The Cache module is installed by default. To restore the default configuration, delete the /modules/cache node and restart your server.

Uninstalling

Remove the /modules/cache node and its subnodes. Shutdown Magnolia CMS, remove the Cache module JAR file from WEB-INF/lib and start Magnolia CMS.

How caching works

Caching is performed by the Cache filter which is part of standard Magnolia CMS filter chain. When a request arrives to the Cache filter, the filter passes it first to the browser cache policy. In case content has not been modified and the client already has the latest version, the browser cache policy instructs the filter to simply respond with "304 Not Modified".

If content has been modified or it does not exist in the cache, the filter passes the request to the server cache policy. Server cache policy analyses the request and replies with the expected behavior. Based on the expected behavior the filter invokes the appropriate executor. This mechanism allows you to add and remove executors and use them by changing the current cache policy to a different one.
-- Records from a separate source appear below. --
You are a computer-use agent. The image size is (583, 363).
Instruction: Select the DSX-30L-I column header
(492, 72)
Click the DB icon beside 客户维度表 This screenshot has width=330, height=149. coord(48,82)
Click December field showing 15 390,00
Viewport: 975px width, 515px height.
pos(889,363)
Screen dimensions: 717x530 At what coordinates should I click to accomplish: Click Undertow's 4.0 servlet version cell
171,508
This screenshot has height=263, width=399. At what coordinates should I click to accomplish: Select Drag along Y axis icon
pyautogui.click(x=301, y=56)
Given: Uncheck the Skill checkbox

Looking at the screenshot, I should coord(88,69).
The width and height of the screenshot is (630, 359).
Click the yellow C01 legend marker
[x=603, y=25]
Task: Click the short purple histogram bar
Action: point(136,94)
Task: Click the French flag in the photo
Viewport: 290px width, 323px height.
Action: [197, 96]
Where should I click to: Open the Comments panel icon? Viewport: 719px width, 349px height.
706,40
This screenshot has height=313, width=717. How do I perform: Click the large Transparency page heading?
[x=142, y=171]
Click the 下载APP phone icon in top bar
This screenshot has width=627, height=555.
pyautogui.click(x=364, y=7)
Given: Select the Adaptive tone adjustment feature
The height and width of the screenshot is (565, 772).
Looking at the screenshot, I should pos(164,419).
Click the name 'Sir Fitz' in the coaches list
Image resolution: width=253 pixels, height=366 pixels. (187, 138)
If the content is not available, the filter passes the request on to the CMS part of the filter chain. On the return trip the filter reads the content from the response and stores it in the cache store for future use.

Flush policy on the other hand is completely independent from this chain and reacts on content changes rather than serving content.

Configuration

Magnolia CMS allows you to define several alternative cache configurations in the Cache module. The configurations are in /modules/cache/config/configurations/. Within each configuration you define what and when to cache, when to flush the cache, what header data to pass to browsers and specific implementations of tasks.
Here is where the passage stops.